How many RTSP stream rackserver CPU can take?

Please provide complete information as applicable to your setup.

• Hardware Platform: GPU
• DeepStream Version: 8.0
• JetPack Version (valid for Jetson only): Not use
• TensorRT Version: Latest
• NVIDIA GPU Driver Version (valid for GPU only): Latest
• Issue Type( questions, new requirements, bugs): Question
• How to reproduce the issue ? (This is for bugs. Including which sample app is using, the configuration files content, the command line used and other details for reproducing)
• Requirement details( This is for new requirement. Including the module name-for which plugin or for which sample application, the function description)

🟢 [Question] How to reduce CPU bottleneck when handling RTSP streams before DeepStream decoding?

Hi everyone,

I’m currently working on an AI surveillance project.
My current hardware setup includes:

  • 1× Rack Server

    • CPU: 2 × Intel® Xeon® Silver 4510 (12C/24T, 2.4GHz Base / 4.1GHz Boost)

    • RAM: 128GB DDR5 (2 × 64GB)

    • GPU: NVIDIA RTX A6000 (48GB)

I’m receiving RTSP streams from 7.4MP IP cameras, and planning to run video analytics (YOLO, etc.) using NVIDIA DeepStream for decoding + inference on GPU.

However, my engineer mentioned that the CPU can only handle up to 6 RTSP streams, after which they are passed to DeepStream for GPU decoding.

This seems like an unusual bottleneck. Given that decoding is being handled by the GPU via NVDEC, I was expecting the CPU load to be minimal, and to be able to scale to dozens of streams with this setup.


❓ My Questions:

  1. Has anyone experienced a similar CPU bottleneck during RTSP ingestion before it reaches DeepStream/NVDEC?

  2. Are there recommended ways to offload RTSP parsing / buffering / demuxing to GPU or another optimized path?

  3. Is there a better way to architect the pipeline to let GPU handle more of the preprocessing (RTSP input → decode → inference), without overloading CPU?

  4. If we want to scale up to 100 camera streams, do we really need to buy ~15+ servers, or is there a more scalable architecture?


🎯 Goal:

I want to maximize GPU utilization and minimize CPU dependency, especially during the RTSP ingestion and pre-decode steps, so that each rack server can handle 30–50 camera streams, not just 6. And the FPS at the last can be at least 25+ for all!

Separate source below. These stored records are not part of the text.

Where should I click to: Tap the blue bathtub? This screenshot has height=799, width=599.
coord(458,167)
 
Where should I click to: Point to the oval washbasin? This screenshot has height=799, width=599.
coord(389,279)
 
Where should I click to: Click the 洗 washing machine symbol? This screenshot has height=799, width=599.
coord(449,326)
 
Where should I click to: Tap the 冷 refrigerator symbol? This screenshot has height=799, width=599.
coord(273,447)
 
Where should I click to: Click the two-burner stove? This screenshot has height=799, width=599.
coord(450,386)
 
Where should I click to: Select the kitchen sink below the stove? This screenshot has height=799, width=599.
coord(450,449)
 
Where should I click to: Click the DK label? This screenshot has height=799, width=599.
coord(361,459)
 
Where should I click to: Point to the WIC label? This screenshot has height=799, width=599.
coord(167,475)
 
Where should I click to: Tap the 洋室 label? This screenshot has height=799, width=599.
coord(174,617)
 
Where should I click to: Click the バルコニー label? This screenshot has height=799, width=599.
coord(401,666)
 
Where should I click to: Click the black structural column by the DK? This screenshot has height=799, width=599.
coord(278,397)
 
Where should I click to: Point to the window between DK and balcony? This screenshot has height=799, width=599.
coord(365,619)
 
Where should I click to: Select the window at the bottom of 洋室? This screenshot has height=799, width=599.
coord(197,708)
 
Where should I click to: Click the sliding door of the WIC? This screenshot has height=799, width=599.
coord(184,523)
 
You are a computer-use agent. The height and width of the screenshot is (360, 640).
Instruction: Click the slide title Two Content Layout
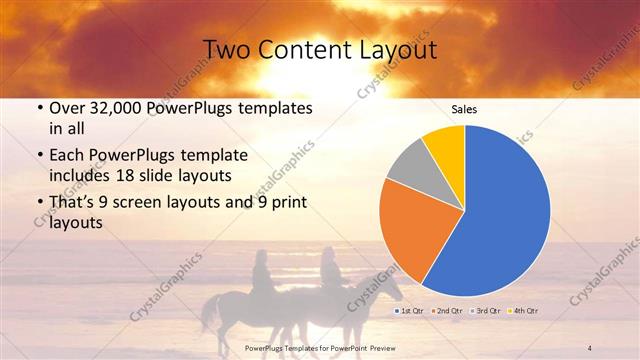(319, 49)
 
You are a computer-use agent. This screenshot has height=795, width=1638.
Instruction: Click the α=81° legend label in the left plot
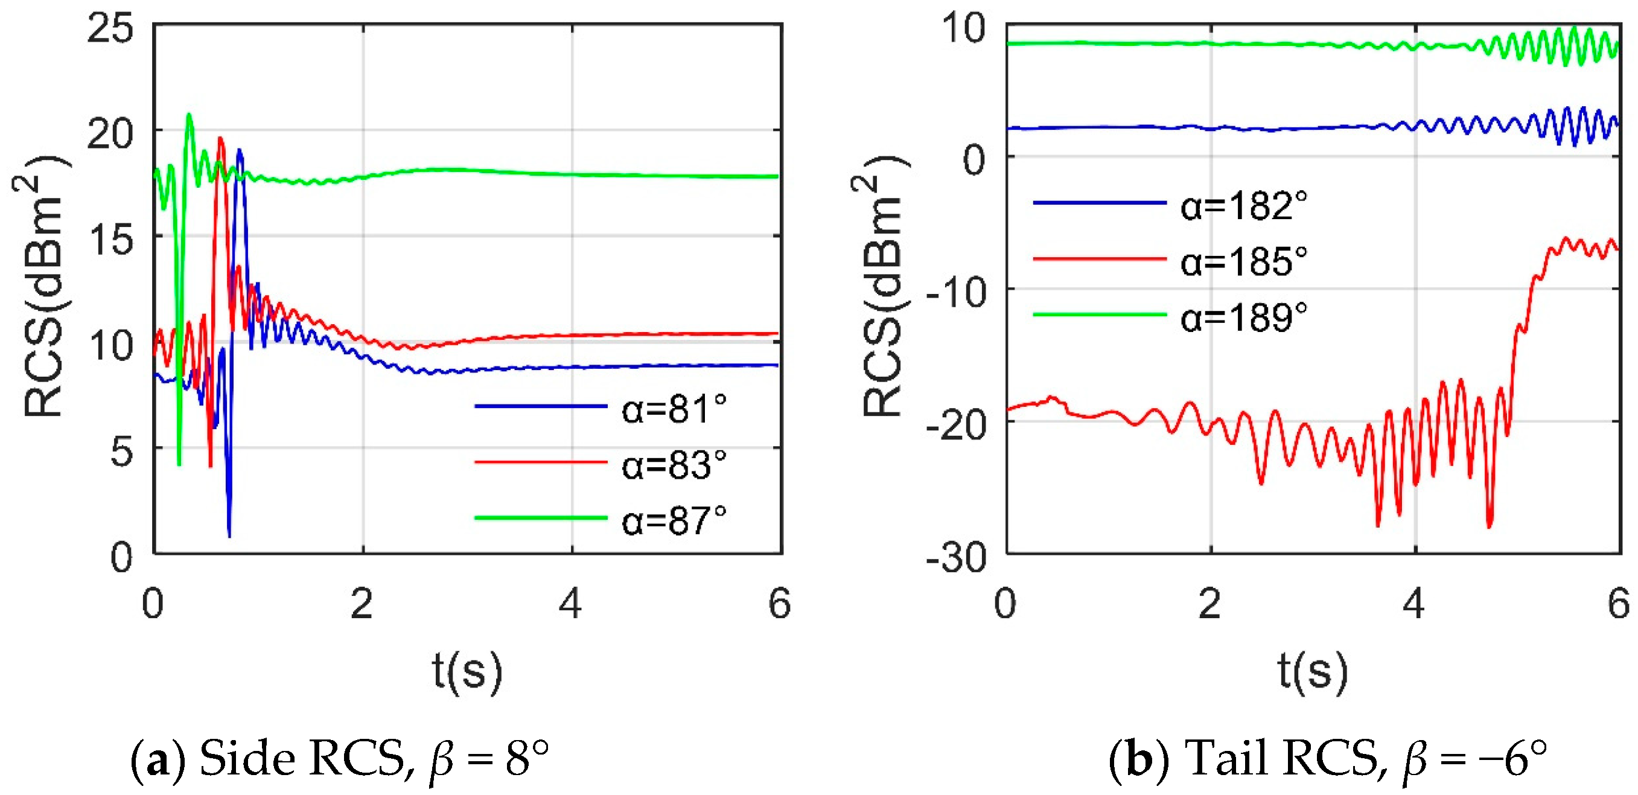point(674,409)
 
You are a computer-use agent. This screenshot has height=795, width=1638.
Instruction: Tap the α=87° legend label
point(674,520)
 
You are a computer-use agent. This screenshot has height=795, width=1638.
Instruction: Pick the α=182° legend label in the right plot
point(1244,205)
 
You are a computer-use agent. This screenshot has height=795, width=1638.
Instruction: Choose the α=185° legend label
point(1244,261)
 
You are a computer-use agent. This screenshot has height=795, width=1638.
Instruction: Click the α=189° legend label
point(1244,317)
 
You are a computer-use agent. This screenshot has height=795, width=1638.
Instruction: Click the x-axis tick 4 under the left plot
point(570,603)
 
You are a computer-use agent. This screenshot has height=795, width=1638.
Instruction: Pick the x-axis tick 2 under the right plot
point(1209,603)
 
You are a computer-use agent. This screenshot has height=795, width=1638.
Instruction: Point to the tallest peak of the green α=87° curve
point(189,115)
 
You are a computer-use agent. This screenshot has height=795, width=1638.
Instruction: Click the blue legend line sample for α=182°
point(1100,203)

Any insights or best practices would be highly appreciated. Thank you!

How did the engineer get this data? Have you measured the yolo model engine’s performance for 6 streams?

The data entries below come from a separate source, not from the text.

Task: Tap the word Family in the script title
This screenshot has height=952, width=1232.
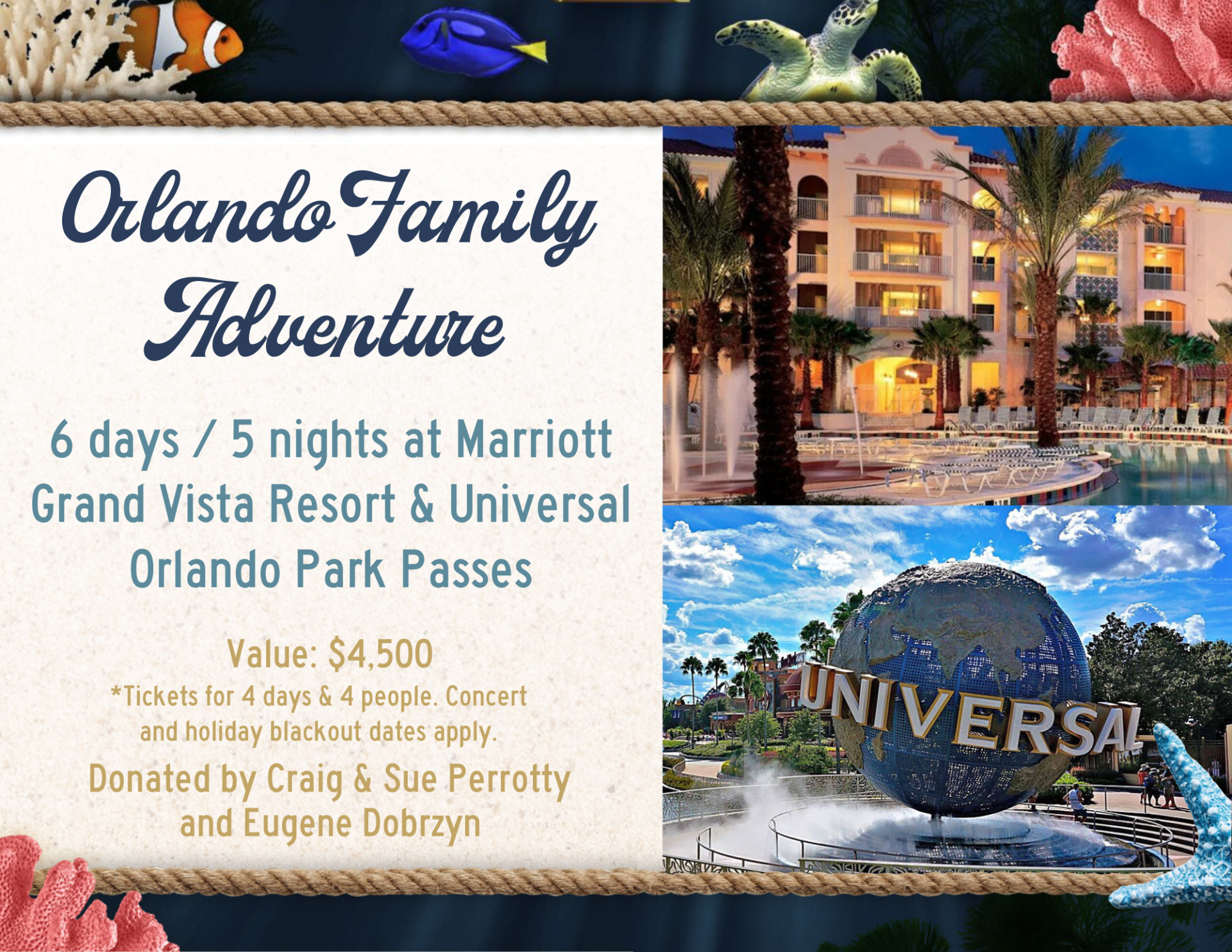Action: [x=471, y=212]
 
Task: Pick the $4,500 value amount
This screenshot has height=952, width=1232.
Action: [x=380, y=654]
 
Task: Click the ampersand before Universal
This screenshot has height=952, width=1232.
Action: [x=421, y=504]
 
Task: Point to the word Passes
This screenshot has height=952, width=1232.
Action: [x=466, y=570]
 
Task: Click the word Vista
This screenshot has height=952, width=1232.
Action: [x=207, y=504]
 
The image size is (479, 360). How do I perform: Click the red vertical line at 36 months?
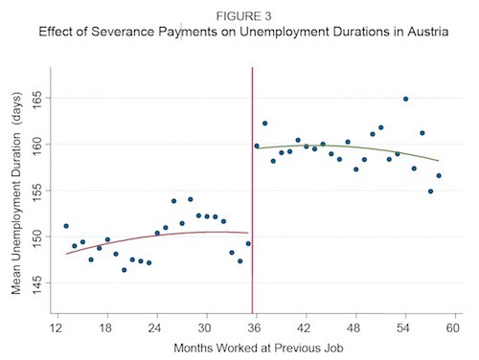(252, 191)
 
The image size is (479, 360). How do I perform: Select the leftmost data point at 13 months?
(65, 226)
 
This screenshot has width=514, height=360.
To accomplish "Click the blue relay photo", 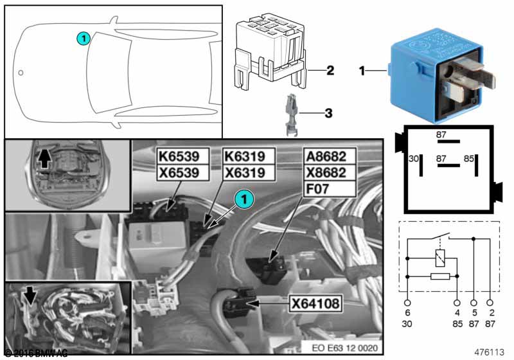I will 443,74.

RTSP protocol stack and network stack is also done with CPU, why do you think the bottleneck is caused by the parsing/buffering/demuxing?

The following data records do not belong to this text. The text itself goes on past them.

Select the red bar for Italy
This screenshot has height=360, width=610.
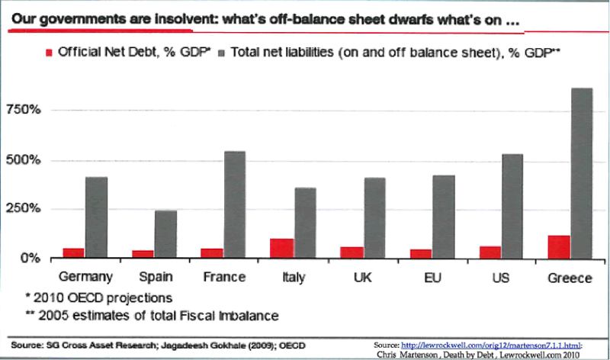point(281,249)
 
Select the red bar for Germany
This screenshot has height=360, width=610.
point(74,253)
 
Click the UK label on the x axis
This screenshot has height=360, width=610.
point(362,277)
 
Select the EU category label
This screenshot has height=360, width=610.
point(431,277)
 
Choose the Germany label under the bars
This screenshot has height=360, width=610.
point(85,277)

The decoding and inferencing are done by GPU, the video data before decoding are just compressed data, the size is much smaller than decoded frame video data, it is not reasonable to do the network protocol handling inside GPU(the data packets are pieces), so it is OK to do the RTSP ES stream parsing with CPU.

Can you tell us your video streams format, resolution, framerate and bitrate? According to the A6000 hardware video decoder capability, it can only support up to 37 1080p@30fps H264 videos decoding. It is no meaning to just mention how many streams you want to handle.

Video Encode and Decode Support Matrix | NVIDIA Developer

Video Codec SDK | NVIDIA Developer

There is no update from you for a period, assuming this is not an issue anymore. Hence we are closing this topic. If need further support, please open a new one. Thanks.